La réponse se trouve dans la signification profonde du décompte.
Dans la Guemara Bétsa (3b), il est dit : « Davar chébeminyan lo batel » – « Une chose qui est comptée ne s’annule pas, même parmi mille. »
Cela signifie que ce qui est individualisé, numéroté, identifié, ne peut se fondre ni s’effacer dans la masse. Ainsi, lorsqu’Hachem compte les Bené Israël, Il ne les considère pas comme un groupe homogène, mais comme des âmes uniques, précieuses, irremplaçables.
Le Keli Yakar souligne que le mot utilisé pour exprimer le recensement, « Séou », signifie aussi « élevez ». Le choix de ce verbe n’est pas anodin. Il nous enseigne que ce dénombrement est en réalité un acte d’élévation. Chaque individu, chaque nom prononcé, est sublimé, mis en lumière.
Le Keli Yakar explique par une métaphore saisissante : un paysan ne compte pas les brins de paille dans une botte de foin. Seuls les objets précieux méritent d’être comptés individuellement. Le monde dans son ensemble, semblable à cette botte de foin, est globalement dirigé. Mais le peuple d’Israël, lui, est dirigé dans le détail, avec attention et providence individuelle — la Hachga’ha pratit, spécificité du lien entre Hachem et Israël.
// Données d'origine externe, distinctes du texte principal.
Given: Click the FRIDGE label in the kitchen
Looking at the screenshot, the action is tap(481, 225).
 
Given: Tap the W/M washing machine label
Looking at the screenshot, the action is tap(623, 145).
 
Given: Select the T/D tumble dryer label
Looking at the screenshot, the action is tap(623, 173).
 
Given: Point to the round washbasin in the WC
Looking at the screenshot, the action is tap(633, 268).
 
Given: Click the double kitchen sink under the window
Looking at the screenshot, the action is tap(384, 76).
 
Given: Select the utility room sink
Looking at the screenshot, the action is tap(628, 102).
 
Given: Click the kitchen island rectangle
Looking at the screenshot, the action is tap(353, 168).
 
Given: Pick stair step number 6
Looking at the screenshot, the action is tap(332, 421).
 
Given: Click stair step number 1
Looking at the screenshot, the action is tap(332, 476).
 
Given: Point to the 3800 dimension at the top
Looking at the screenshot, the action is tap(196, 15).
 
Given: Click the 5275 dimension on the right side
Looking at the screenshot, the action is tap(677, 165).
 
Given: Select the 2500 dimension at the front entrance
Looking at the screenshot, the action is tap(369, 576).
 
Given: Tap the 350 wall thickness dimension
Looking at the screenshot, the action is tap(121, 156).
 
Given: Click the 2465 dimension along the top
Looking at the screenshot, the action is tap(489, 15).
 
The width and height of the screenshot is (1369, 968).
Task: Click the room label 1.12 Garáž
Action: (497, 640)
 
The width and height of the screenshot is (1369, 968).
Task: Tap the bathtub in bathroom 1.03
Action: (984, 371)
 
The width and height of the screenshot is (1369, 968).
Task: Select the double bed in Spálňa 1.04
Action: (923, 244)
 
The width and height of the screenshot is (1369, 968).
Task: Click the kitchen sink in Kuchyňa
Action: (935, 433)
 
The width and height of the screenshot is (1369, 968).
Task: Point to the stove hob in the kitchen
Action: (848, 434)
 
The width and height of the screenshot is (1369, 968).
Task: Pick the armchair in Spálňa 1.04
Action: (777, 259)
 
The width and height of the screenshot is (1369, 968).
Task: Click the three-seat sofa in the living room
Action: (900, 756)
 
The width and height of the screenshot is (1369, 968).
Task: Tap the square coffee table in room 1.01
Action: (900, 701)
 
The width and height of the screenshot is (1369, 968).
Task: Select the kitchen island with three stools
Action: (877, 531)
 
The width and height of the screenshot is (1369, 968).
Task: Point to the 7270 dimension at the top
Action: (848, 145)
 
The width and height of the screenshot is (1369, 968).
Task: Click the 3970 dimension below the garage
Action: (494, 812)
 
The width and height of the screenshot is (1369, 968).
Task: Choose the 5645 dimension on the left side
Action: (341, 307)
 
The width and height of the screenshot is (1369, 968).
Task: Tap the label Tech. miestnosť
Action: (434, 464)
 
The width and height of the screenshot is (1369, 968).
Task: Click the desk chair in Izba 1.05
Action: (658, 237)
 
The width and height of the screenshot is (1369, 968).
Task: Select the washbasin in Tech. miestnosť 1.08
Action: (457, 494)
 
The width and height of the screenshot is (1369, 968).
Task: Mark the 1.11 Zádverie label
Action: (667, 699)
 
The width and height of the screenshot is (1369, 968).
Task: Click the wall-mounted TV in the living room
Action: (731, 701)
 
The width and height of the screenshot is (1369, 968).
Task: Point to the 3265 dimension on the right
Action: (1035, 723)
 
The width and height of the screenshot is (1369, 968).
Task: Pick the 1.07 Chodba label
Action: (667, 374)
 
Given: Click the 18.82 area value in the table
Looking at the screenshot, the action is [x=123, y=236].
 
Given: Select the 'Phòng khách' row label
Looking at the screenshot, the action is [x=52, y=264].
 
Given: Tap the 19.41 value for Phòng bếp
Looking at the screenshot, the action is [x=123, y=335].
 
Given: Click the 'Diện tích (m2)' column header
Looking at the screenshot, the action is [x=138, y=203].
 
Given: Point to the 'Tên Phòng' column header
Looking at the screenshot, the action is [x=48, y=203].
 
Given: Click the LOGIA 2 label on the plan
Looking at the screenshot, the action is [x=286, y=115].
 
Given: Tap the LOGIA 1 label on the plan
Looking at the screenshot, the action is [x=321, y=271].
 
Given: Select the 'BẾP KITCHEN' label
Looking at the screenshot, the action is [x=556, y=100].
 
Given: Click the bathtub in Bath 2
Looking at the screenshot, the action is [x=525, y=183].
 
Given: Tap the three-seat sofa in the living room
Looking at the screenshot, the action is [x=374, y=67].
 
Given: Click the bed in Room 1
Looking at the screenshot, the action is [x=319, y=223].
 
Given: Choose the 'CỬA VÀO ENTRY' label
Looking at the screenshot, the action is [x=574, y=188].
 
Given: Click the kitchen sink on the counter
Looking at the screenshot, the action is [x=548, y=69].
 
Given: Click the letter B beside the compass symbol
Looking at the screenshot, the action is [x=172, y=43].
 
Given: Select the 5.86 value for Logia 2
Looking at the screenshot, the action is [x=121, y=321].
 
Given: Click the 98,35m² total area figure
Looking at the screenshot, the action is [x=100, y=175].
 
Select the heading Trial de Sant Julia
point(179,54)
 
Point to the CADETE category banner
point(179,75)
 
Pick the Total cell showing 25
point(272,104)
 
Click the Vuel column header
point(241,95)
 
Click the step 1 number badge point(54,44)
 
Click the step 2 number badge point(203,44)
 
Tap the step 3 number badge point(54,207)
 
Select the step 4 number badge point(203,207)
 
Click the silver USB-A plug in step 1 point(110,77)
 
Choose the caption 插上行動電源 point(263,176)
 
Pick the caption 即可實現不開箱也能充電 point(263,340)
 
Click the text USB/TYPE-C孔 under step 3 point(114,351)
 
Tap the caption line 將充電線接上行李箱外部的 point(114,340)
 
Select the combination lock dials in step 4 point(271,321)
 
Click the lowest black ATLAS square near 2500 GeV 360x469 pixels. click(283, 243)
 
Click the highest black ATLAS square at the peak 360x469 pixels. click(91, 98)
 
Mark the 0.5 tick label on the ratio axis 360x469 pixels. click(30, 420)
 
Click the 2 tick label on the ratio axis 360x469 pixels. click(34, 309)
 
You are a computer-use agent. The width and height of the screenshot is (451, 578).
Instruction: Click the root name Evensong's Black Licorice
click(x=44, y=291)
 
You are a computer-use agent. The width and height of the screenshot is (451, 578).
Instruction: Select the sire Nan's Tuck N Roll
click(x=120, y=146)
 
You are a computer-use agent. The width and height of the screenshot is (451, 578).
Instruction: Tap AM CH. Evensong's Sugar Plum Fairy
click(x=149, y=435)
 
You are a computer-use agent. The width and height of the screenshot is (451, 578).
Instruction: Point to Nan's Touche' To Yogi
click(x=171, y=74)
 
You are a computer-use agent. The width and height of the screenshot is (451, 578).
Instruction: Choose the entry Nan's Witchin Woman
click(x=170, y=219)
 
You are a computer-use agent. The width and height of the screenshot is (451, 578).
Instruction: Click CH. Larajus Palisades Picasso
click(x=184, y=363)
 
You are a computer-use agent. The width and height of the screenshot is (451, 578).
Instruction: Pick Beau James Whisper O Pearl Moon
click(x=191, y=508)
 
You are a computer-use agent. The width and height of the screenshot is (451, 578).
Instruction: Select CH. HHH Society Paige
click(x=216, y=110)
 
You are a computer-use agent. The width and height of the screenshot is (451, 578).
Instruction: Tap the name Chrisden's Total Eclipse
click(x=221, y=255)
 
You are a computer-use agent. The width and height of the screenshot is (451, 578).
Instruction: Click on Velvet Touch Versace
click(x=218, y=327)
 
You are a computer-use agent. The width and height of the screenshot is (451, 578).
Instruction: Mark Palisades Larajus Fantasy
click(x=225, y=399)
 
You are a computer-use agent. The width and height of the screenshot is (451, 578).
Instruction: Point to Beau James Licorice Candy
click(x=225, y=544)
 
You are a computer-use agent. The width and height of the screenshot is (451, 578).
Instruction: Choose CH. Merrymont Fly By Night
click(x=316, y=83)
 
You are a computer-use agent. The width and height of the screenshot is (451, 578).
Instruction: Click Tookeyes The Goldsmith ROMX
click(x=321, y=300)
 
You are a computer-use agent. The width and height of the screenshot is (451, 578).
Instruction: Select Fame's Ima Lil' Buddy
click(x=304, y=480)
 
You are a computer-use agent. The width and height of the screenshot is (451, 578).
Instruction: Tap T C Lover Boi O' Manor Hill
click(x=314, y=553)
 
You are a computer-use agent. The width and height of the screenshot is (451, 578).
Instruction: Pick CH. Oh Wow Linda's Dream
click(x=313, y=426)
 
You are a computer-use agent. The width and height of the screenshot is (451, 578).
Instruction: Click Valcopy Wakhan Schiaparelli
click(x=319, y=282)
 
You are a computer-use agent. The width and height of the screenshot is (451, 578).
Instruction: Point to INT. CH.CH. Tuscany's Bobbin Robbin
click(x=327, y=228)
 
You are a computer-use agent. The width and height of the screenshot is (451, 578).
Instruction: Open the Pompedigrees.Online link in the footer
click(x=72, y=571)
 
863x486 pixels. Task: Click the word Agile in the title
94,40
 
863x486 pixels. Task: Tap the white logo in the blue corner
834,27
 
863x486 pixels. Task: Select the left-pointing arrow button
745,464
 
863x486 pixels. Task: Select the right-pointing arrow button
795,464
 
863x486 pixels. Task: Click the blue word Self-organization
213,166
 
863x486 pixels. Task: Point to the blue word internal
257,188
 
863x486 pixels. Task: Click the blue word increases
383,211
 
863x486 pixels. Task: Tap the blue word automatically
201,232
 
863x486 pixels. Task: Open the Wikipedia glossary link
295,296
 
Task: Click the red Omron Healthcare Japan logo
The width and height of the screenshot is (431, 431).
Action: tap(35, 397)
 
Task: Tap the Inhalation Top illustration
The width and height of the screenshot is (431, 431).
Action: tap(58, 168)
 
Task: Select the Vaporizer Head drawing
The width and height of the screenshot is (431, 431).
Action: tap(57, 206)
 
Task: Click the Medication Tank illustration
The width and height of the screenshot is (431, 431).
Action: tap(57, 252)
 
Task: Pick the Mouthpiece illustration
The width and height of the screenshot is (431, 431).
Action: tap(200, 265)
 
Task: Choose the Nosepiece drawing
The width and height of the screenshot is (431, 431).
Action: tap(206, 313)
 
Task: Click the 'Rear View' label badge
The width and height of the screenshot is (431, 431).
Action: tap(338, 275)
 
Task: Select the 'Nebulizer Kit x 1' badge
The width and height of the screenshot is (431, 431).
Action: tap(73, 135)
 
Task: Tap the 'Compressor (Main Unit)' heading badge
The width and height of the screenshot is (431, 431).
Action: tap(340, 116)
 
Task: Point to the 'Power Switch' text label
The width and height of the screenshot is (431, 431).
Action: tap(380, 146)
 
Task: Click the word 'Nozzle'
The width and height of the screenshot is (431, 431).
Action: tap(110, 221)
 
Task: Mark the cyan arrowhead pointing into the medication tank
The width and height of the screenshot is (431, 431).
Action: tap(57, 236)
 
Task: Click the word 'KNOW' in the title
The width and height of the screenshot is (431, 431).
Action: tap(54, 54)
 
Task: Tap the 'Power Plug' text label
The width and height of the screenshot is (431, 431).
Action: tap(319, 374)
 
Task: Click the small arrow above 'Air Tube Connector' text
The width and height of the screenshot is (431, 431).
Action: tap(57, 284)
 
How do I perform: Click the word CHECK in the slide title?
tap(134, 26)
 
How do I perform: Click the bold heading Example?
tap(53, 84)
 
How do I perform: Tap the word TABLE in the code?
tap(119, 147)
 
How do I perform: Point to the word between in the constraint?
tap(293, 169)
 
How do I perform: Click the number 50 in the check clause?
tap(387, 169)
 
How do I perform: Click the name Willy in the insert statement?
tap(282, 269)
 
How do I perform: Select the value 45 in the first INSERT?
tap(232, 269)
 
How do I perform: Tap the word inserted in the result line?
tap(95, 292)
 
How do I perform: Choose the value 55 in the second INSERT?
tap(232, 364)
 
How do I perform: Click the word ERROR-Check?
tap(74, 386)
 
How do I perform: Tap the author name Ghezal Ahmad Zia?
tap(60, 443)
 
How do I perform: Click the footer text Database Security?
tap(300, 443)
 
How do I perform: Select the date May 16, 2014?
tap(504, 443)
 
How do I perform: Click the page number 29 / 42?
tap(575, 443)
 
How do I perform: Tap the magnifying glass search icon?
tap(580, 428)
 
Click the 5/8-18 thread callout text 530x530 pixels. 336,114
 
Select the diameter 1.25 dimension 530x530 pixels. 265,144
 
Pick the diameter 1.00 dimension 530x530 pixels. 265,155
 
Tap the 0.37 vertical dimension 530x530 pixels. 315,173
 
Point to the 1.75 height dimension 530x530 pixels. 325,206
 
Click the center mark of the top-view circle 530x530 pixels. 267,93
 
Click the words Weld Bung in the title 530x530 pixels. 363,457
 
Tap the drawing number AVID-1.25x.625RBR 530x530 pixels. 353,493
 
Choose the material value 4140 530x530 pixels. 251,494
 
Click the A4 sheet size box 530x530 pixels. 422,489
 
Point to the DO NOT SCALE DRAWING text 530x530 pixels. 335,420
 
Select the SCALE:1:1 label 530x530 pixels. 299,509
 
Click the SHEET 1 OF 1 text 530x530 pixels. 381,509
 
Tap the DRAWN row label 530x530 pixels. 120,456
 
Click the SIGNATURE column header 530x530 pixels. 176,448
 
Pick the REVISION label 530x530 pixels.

Cette paracha est toujours lue à la veille de Chavou’oth, fête du don de la Tora. Le timing est significatif : le recensement précède le don. Pourquoi ?
Parce que Hachem veut dire à chacun : « Tu es compté. Tu es important. Tu es capable de recevoir Ma Tora. »
Pas seulement Moché, pas seulement les princes des tribus, mais chacun, avec sa personnalité, son passé, son potentiel.
Le message est universel : aucun Juif n’est en marge. Même celui qui se sent loin, indigne, incapable, est dénombré et élevé. Ce Séou est un appel personnel.
Le verset poursuit : « Vous les dénombrerez (Tafkidou) selon leurs légions, toi et Aharon… »
Le mot « Tafkidou » partage sa racine avec Tafkid (תפקיד) – rôle, fonction, mission.
Le recensement ne vise donc pas seulement à dire combien ils sont, mais à révéler le rôle unique que chacun joue dans le dessein divin.
Le Megalé Amoukoth (§186) enseigne que les 600 000 âmes du peuple d’Israël correspondent aux 600 000 lettres de la Tora. Il ajoute que le mot « Israël » est un acronyme : « Yéch chichim ribo otiot laTora » – Il y a 600 000 lettres dans la Tora.
Or, un Séfer Tora contient seulement 304 805 lettres. Comment expliquer cela ?
En réalité, les lettres du Séfer Tora sont composées de plusieurs lettres cachées :
- Le Aleph = un Vav + deux Youd
- Le ‘Hét = deux Zayin
- Le Hé = un Dalet + un Youd. Et ainsi de suite…
Un travail de calcul, notamment dans l’Emek Davar à la fin du ‘Houmach, permet d’arriver, en tenant compte des lettres « intérieures », à un total avoisinant les 600 000 « unités de lettres ».
Cela signifie que chaque Juif est une lettre vivante de la Tora. Et si une lettre manque dans le Séfer Tora, le rouleau est pasoul – invalide.
Ainsi, sans toi, la Tora ne peut être complète.
Chavou’oth n’est pas seulement le don (Matan) de la Tora, c’est aussi sa réception (Kabbala).
Dans tout don, il y a deux pôles : celui qui donne, et celui qui reçoit. Hachem va redonner la Tora à chacun de nous, personnellement. Mais pour cela, nous devons être prêts à la recevoir.
Le Séou et le Tafkidou sont donc les préalables spirituels au don de la Tora.
Hachem te dit :« Je te compte, car tu comptes. Je t’élève, car tu peux recevoir. »
Et quand Rachi dit qu’Hachem les compte « à tout moment », cela signifie qu’à chaque instant, chacun d’entre nous a une importance unique aux yeux du Créateur. Même si le recensement n’a lieu que ponctuellement, l’amour qui le motive, lui, est constant.
Cette Paracha est un message d’amour, d’espoir et de responsabilité. Elle nous enseigne que chaque Juif est indispensable, que nul n’est de trop, et que chacun a les capacités d’entrer dans l’alliance de la Tora.
À quelques jours de Chavou’oth, nous avons le devoir de nous élever, de prendre conscience de notre rôle, et de nous préparer à recevoir à nouveau la Tora, chacun selon sa mesure, son « tafkid », sa lettre.